Mach dein Training zu einer sozialen Aktivität, indem du dich einer Online-Laufgemeinschaft oder einem Lauf-Club in deiner Nähe anschließt. Lauf-Clubs bieten oft eine coole und freundliche Atmosphäre, wo du Läufer aller Leistungsstufen treffen und den Gemeinschaftsgeist erleben kannst.

Die Unterstützung, die Motivation, die Möglichkeit, neue Leute kennenzulernen und sich gegenseitig für die Erfolge zu feiern, machen diese anstrengenden Läufe viel attraktiver.

6. Im Voraus planen

Wenn du im Voraus planst, ist die Wahrscheinlichkeit geringer, dass du Trainingseinheiten ausfallen lässt. Schau mal in deinen Kalender und überleg dir, wann du deine Trainingseinheiten am besten einbauen kannst, von deinen langen Läufen bis hin zu den lockeren und schnelleren Einheiten.

Wenn du im Voraus planst, weißt du, dass dir keine anderen Verpflichtungen in die Quere kommen! Außerdem kannst du dich mental darauf vorbereiten, wann jeder einzelne Termin ansteht, und dafür sorgen, dass du rechtzeitig vorher gut isst und schläfst.

7. Deinen Fortschritt messen

Fortschritte bringen dein Training voran! Es ist wichtig, zu erkennen, wie weit du schon gekommen bist. Schau dir deine letzten Trainingseinheiten an, um zu sehen, wie du dich verbesserst, und dich für die nächsten zu motivieren. Du kannst dafür eine App wie Strava nutzen und dich selbst motivieren, die Schuhe für die härteren Trainingseinheiten zu schnüren.
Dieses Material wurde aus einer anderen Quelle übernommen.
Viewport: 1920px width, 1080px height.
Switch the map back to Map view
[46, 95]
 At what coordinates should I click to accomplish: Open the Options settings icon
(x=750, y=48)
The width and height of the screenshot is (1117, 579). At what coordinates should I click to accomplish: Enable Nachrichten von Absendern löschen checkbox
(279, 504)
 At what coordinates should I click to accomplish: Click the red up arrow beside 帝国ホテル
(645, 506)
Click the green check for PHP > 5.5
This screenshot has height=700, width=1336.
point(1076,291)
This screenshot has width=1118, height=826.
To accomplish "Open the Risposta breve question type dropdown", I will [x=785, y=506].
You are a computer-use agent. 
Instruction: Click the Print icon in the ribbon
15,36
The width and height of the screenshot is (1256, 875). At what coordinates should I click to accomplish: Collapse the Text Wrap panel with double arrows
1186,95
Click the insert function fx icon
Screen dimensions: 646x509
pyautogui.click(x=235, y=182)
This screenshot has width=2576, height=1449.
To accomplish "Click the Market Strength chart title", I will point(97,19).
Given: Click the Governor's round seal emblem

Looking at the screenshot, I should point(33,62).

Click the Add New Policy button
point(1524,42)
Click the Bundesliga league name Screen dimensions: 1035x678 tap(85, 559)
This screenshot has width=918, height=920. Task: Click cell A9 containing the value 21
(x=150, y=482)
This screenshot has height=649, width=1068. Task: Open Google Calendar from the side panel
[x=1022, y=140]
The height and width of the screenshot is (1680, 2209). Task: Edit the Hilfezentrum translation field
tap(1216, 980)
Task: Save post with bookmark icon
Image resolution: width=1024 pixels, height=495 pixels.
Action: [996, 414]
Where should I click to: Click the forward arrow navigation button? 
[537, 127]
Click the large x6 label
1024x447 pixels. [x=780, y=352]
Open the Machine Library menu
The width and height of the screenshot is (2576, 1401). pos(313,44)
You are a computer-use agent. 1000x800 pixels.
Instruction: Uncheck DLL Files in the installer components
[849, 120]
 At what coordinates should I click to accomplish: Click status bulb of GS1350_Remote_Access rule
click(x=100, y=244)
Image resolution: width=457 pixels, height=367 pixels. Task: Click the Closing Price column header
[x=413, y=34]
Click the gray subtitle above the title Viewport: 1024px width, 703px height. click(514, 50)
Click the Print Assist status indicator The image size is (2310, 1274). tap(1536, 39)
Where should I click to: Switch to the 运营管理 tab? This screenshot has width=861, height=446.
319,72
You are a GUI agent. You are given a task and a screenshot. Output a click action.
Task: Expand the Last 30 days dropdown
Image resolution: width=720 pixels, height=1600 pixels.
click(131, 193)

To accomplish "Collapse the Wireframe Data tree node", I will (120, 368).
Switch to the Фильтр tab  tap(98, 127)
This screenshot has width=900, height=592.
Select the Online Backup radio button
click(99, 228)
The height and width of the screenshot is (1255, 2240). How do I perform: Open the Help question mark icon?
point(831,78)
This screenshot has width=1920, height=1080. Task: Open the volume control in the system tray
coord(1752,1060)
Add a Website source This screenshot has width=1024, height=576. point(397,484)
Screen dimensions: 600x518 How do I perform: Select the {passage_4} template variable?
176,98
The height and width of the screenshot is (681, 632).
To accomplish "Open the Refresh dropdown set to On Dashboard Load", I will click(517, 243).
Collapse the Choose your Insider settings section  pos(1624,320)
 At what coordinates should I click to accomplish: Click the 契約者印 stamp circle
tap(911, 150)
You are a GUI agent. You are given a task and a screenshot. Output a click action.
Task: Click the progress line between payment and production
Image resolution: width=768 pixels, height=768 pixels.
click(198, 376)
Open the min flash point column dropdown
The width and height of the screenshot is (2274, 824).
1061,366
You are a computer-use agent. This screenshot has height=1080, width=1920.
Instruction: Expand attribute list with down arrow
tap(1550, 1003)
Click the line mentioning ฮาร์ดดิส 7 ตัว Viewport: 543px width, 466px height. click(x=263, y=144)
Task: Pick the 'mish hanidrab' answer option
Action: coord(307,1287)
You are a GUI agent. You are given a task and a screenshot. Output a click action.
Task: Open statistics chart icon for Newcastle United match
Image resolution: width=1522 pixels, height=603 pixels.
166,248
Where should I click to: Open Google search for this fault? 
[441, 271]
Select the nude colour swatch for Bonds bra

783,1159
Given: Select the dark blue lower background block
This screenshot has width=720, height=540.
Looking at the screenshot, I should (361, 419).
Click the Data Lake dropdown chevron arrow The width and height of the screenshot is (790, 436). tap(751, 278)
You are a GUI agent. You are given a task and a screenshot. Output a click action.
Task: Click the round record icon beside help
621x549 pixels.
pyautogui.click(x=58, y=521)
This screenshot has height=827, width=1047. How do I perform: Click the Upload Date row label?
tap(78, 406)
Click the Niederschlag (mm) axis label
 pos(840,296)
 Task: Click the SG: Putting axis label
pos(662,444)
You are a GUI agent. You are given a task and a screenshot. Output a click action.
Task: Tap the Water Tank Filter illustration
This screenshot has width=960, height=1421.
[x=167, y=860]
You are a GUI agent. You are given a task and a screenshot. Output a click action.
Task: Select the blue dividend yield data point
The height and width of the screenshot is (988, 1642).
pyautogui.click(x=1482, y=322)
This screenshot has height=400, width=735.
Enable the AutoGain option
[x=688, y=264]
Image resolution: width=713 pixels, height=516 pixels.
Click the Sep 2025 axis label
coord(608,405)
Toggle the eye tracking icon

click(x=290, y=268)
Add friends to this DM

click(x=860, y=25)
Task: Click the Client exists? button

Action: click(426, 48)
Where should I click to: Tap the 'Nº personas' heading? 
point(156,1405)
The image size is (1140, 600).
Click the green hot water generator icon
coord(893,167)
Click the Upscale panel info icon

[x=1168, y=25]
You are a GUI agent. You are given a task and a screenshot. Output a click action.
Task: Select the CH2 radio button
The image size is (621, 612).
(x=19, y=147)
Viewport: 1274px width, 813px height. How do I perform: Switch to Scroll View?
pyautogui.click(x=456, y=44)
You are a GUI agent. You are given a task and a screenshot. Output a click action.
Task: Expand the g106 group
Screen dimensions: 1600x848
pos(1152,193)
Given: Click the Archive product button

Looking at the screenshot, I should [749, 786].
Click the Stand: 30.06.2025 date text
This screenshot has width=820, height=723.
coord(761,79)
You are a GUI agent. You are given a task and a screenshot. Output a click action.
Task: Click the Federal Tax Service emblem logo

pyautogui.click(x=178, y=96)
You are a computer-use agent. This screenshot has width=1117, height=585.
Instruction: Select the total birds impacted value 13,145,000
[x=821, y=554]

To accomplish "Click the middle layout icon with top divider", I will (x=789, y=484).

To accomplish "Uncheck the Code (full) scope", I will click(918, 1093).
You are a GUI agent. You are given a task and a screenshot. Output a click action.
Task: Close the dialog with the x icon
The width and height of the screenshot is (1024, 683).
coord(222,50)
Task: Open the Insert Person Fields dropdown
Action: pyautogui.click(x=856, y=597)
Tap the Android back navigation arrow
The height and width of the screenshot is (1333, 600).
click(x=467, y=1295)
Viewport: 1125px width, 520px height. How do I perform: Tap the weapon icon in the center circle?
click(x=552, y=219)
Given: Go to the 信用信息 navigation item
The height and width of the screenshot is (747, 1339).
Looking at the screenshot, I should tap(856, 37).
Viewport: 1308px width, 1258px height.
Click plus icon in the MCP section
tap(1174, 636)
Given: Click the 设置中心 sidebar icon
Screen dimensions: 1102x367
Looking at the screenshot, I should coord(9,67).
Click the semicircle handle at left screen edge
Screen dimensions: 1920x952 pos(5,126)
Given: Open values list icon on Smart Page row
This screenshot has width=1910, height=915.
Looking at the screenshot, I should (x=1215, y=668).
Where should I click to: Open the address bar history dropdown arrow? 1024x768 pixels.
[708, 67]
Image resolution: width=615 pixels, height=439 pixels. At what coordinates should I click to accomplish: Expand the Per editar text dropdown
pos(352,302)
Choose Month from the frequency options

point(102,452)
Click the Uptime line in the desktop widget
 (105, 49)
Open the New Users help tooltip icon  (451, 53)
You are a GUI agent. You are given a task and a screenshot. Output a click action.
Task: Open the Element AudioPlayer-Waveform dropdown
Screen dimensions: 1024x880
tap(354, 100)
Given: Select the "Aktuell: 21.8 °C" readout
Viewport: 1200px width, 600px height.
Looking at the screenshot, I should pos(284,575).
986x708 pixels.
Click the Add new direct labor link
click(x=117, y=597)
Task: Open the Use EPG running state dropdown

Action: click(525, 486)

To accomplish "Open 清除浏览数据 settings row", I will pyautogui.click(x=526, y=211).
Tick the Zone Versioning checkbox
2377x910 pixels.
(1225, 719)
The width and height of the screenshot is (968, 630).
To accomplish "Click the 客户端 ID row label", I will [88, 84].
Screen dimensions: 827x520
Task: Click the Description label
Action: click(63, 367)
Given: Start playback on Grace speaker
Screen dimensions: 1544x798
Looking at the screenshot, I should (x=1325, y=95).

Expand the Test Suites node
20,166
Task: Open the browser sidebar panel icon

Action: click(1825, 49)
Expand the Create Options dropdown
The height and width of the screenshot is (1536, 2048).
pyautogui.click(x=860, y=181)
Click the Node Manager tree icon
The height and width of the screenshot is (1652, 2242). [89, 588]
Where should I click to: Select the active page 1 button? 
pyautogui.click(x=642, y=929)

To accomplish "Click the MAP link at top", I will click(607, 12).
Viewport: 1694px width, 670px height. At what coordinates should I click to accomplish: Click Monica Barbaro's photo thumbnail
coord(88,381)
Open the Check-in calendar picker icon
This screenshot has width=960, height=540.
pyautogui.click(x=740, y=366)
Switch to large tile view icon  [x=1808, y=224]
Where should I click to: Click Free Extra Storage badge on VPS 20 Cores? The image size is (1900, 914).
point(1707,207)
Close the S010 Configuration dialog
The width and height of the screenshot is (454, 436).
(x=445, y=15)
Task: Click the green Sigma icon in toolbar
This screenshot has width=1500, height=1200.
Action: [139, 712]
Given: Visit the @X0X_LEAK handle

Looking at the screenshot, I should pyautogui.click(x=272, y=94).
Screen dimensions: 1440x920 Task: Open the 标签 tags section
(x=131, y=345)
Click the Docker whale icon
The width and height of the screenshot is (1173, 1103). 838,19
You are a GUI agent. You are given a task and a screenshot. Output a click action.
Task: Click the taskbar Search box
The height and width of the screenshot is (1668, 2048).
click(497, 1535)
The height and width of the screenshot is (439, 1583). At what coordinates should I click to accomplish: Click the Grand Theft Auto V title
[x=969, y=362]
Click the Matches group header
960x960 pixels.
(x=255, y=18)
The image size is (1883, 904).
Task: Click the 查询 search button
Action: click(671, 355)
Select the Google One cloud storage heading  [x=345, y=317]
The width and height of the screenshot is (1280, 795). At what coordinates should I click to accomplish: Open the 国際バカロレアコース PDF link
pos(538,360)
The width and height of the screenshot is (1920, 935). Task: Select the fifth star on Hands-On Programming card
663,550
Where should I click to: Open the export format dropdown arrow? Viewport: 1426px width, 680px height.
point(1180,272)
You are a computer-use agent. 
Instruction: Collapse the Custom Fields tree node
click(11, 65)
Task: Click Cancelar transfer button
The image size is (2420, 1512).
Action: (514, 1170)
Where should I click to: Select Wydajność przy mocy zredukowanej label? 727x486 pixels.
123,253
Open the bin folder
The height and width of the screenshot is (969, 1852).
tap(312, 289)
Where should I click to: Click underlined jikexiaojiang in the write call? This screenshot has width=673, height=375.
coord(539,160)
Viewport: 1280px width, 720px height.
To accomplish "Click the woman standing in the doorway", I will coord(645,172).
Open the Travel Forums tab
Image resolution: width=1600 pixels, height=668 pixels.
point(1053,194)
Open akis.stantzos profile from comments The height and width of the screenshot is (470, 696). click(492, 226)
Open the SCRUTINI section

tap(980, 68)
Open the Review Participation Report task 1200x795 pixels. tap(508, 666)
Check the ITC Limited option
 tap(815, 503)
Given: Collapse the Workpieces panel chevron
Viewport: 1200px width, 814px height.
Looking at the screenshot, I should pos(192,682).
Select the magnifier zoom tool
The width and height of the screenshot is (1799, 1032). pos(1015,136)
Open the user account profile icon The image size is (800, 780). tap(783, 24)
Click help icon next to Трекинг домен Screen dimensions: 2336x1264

Tipp: Eine der besten Methoden, um Fortschritte zu messen, ist, sich kleinere Ziele zu setzen (auch bekannt als „B-race”), während du auf dein Hauptziel („A-race”) zusteuerst. Ein Beispiel wäre, während deines Trainings für den Halbmarathon mal einen 5-km-Lauf zu versuchen. Wenn du dir kleinere Ziele setzt, bleibst du fokussiert und bringst Abwechslung in deinen Alltag. Nichts kann dich mehr motivieren, als mitten im Training eine Auszeichnung für einen neuen persönlichen Rekord zu erreichen!

Mit der coolen B-Race-Funktion von Runna kannst du dein Training für dein Hauptziel ganz einfach anpassen, um auch kleine Ziele mit einzubeziehen, die du unterwegs erreichen möchtest!

8. Lass dein Kit draußen

Ein weiterer kleiner Life-Hack für Trainingseinheiten am frühen Morgen oder spät nach der Arbeit ist, deine Ausrüstung schon am Vortag bereit zu legen. So kannst du, wenn du aufwachst oder von der Arbeit zurückkommst, automatisch deine Laufklamotten anziehen und bist schon einen Schritt näher dran, aus der Tür zu gehen und dein Training für den Tag zu rocken!

9. Pause

Denk dran, dass Erholung genauso wichtig ist wie das Training. Hör auf deinen Körper und nimm dir Auszeit, wenn du sie brauchst. Das ist der Moment, in dem dein Körper sich an das ganze Training anpasst, das du gemacht hast. Das kann dir helfen, Burnout und Verletzungen zu vermeiden und langfristig motiviert zu bleiben.